Despite dozens of judges and courts rejecting challenges to the election, Republican attorneys general in 17 states on Wednesday backed President Trump in his increasingly desperate and audacious legal campaign to reverse the results.
The show of support, in a brief filed with the Supreme Court, represented the latest attempt by Trump loyalists to use the power of public office to come to his aid as he continues to deny the reality of his loss with baseless claims of voter fraud.
The move is an effort to bolster a lawsuit filed on Tuesday by the pro-Trump attorney general in Texas that seeks to delay the certification of the presidential electors in four battleground states the president lost. Mr. Trump has been holding out hope that the Supreme Court will hear the case and ultimately award him a second term.

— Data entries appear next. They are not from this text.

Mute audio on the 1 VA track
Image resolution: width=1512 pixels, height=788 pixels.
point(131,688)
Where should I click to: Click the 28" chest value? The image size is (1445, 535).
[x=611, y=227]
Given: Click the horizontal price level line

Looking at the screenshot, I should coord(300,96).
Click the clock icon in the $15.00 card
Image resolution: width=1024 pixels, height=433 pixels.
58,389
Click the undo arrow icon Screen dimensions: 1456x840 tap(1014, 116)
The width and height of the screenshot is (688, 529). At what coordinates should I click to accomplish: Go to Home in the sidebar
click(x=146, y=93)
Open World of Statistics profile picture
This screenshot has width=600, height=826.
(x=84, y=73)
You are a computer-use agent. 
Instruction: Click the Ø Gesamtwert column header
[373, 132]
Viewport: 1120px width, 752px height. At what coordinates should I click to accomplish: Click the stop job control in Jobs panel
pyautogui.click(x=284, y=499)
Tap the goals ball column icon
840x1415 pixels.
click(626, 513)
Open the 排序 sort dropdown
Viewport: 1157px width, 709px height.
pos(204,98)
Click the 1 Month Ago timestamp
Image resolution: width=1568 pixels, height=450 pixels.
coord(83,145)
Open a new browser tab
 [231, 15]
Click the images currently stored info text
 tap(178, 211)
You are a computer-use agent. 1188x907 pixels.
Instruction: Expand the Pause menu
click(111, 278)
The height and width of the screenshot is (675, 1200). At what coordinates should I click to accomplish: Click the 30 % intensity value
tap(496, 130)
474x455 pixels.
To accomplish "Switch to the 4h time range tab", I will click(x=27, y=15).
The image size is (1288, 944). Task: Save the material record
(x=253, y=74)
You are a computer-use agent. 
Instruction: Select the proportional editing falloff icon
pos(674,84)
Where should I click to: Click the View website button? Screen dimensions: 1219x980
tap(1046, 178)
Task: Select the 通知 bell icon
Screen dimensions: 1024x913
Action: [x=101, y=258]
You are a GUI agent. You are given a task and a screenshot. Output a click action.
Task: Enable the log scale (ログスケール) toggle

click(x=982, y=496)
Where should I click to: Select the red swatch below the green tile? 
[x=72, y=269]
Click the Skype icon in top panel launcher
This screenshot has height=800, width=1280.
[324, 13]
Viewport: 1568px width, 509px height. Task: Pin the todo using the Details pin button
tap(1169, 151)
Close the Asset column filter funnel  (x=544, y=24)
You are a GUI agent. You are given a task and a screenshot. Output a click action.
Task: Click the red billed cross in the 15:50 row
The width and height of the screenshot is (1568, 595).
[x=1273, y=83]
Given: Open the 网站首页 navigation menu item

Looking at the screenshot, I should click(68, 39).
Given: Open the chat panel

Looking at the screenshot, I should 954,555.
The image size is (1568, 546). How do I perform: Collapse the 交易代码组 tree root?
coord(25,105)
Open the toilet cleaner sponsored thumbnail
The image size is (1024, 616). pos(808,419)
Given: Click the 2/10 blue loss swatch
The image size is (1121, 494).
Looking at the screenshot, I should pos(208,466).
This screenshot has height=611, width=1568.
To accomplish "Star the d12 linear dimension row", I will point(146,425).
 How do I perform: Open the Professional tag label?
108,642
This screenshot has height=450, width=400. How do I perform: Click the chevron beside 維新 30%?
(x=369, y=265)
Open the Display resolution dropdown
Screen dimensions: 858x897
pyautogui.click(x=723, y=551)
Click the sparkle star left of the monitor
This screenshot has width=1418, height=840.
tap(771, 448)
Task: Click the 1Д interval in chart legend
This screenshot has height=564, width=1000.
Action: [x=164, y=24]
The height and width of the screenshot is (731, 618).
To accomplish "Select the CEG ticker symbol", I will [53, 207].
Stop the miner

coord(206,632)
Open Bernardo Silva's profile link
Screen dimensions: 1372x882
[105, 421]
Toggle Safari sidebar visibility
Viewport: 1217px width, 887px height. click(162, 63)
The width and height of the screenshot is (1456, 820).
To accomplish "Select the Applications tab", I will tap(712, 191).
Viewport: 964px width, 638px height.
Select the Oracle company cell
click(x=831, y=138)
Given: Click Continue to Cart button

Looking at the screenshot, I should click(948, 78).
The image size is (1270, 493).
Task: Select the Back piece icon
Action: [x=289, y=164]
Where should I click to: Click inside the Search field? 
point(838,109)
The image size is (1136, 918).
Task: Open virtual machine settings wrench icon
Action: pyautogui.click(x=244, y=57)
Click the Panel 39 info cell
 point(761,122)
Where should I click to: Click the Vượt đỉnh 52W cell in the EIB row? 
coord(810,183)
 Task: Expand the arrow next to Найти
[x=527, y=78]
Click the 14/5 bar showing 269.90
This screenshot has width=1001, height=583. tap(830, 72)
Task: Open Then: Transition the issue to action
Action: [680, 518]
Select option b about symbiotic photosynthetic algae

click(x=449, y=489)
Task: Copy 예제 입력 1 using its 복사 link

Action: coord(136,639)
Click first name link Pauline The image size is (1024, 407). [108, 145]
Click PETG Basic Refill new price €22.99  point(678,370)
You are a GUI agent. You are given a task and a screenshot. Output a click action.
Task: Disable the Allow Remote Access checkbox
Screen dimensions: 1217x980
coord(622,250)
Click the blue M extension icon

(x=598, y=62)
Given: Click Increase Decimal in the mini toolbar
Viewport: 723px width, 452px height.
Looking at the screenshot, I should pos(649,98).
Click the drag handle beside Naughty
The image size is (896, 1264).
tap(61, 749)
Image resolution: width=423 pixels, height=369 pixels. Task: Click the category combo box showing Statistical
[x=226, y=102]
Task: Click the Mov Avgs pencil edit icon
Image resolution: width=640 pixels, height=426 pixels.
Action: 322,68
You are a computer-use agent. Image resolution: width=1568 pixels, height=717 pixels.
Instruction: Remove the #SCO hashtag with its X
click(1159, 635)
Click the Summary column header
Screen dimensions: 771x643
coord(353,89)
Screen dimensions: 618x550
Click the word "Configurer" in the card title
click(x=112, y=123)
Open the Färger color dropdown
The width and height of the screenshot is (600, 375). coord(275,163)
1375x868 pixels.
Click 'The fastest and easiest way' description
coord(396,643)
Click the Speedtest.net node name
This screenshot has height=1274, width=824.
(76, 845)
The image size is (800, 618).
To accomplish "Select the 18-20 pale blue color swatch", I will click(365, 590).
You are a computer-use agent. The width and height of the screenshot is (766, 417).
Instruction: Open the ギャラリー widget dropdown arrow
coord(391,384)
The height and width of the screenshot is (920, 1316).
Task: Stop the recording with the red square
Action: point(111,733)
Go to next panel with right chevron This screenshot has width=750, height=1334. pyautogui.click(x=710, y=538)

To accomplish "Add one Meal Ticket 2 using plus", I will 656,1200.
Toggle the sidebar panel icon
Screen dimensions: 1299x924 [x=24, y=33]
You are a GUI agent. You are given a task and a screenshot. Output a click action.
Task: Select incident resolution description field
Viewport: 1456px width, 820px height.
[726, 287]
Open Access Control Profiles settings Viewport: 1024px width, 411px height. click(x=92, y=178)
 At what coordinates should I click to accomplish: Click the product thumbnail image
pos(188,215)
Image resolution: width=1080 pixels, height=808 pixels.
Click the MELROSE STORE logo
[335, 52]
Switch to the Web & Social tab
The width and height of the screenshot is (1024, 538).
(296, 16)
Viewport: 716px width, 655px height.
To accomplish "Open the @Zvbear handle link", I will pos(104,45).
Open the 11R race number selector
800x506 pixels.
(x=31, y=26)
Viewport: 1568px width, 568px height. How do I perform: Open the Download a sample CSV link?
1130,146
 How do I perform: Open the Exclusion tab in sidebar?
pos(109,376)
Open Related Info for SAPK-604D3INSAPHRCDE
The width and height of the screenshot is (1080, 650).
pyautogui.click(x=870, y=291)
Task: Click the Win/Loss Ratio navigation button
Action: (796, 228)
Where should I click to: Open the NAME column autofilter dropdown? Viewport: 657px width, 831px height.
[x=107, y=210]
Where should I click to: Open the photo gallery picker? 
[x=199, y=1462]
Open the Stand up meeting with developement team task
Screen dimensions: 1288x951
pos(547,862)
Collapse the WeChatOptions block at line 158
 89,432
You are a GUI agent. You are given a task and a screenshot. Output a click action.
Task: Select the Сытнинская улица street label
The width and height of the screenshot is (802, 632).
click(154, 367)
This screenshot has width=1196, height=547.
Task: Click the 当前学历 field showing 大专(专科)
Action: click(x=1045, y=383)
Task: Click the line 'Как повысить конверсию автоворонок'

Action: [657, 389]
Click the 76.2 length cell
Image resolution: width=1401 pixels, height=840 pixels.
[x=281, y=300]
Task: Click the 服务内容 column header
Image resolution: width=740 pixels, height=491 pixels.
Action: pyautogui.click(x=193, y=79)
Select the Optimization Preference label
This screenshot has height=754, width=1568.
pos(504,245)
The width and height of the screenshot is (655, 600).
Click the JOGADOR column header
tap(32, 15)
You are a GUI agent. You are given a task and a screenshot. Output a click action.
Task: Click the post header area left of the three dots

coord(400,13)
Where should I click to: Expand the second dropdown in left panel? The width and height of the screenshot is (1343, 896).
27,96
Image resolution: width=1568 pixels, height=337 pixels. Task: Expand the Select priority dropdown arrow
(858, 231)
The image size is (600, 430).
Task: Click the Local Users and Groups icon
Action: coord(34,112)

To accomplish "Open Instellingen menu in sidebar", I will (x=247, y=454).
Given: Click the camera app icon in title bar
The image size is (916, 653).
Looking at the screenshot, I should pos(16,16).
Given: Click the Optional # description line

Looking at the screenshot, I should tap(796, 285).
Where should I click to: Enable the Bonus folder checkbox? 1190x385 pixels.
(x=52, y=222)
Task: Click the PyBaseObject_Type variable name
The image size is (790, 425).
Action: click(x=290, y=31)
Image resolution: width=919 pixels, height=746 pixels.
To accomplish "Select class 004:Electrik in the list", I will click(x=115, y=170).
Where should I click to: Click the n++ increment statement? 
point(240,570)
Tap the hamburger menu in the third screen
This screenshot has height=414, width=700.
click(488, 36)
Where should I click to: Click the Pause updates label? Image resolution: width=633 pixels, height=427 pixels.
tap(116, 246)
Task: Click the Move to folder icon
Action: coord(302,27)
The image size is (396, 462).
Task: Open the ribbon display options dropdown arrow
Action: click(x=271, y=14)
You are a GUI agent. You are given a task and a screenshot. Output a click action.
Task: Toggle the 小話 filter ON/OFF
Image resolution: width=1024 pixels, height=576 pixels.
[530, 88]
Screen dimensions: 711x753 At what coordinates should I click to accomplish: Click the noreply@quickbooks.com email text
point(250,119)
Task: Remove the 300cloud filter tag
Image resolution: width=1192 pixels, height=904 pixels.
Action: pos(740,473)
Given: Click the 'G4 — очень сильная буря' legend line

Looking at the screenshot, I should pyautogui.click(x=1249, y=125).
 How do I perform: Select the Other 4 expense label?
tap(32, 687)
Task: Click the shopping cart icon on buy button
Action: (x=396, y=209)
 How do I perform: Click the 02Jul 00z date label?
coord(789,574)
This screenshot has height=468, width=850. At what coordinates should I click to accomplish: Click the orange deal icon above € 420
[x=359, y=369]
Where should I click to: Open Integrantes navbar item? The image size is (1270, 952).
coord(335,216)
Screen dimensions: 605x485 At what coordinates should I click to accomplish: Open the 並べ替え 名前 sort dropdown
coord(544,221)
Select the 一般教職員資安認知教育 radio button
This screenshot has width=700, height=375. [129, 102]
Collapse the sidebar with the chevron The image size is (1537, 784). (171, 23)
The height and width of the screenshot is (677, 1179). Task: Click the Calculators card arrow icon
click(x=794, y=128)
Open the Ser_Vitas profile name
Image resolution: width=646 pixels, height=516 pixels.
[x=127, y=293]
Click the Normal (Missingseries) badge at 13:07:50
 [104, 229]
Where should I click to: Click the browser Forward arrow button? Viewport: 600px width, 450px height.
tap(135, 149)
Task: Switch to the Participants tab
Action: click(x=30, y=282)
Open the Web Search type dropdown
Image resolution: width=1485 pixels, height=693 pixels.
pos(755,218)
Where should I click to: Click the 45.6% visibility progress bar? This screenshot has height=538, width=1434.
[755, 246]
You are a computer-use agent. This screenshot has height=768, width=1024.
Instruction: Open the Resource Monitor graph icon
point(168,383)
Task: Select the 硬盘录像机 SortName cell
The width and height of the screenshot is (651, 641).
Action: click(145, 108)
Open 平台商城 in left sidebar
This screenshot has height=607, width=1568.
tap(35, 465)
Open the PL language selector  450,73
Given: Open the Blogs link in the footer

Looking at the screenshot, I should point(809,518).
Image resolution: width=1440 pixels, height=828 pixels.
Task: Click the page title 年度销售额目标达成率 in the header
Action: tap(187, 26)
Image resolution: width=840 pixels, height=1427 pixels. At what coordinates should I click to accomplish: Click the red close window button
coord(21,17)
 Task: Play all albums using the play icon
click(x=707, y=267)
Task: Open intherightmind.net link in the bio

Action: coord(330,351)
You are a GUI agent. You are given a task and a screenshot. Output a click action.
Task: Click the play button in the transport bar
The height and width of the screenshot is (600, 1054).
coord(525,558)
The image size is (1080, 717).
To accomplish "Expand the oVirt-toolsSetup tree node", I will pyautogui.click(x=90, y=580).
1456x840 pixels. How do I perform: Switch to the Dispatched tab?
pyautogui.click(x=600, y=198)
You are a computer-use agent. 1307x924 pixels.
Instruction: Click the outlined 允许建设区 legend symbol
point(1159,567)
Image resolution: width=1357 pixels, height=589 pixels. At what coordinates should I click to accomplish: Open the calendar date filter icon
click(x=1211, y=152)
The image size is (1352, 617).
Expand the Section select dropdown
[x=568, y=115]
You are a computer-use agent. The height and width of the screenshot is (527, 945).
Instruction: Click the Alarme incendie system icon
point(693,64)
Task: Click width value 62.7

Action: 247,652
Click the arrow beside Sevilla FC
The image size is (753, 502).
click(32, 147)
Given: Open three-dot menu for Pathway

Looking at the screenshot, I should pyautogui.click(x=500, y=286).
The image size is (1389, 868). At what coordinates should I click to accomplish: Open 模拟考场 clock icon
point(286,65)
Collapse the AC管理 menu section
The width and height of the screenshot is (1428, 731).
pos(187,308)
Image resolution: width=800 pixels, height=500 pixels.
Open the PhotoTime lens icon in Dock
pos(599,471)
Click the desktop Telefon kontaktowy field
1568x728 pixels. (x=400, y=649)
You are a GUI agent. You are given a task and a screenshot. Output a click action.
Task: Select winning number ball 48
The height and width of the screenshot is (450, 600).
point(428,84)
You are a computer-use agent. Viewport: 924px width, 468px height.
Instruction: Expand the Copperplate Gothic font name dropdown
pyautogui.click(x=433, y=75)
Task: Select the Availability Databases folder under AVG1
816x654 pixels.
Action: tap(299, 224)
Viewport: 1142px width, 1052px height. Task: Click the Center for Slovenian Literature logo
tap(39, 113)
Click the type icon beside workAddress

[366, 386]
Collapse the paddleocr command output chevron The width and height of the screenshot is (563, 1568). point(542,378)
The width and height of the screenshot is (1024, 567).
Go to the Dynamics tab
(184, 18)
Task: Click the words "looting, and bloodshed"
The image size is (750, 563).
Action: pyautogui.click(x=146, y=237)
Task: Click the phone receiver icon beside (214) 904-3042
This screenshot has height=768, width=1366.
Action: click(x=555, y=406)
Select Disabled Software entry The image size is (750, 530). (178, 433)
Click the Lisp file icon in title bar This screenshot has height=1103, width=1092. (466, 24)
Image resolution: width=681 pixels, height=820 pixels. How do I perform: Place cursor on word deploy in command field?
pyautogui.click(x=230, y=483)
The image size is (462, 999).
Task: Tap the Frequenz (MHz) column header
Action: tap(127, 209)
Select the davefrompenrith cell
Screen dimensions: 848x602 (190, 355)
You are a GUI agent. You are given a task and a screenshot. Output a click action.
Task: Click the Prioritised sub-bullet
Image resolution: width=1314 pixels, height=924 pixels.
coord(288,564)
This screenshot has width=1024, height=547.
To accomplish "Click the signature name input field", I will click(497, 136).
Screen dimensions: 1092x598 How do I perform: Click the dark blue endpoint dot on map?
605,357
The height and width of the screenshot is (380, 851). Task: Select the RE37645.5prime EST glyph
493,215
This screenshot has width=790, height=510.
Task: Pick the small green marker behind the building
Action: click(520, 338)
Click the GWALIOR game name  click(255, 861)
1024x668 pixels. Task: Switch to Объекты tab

Legal experts are skeptical, however, and have largely dismissed it as a publicity stunt.
Late Tuesday, the president asked Senator Ted Cruz of Texas, a Republican, if he would be willing to argue the case, according to a person familiar with their conversation. Mr. Cruz agreed, this person said. And the president has filed a motion with the court to intervene, which would make him a party to the case.
The willingness of so many Republican politicians to publicly involve themselves in a legal campaign to invalidate the ballots of millions of Americans shows how singular a figure Mr. Trump remains in the G.O.P. That these political allies are also elected officials whose jobs involve enforcing laws, including voting rights, underscores the extraordinary nature of the brief to the court. Even in defeat — a reality that a significant number of Republicans refuse to accept, polls show — allegiance to Mr. Trump is viewed as the ticket to higher office.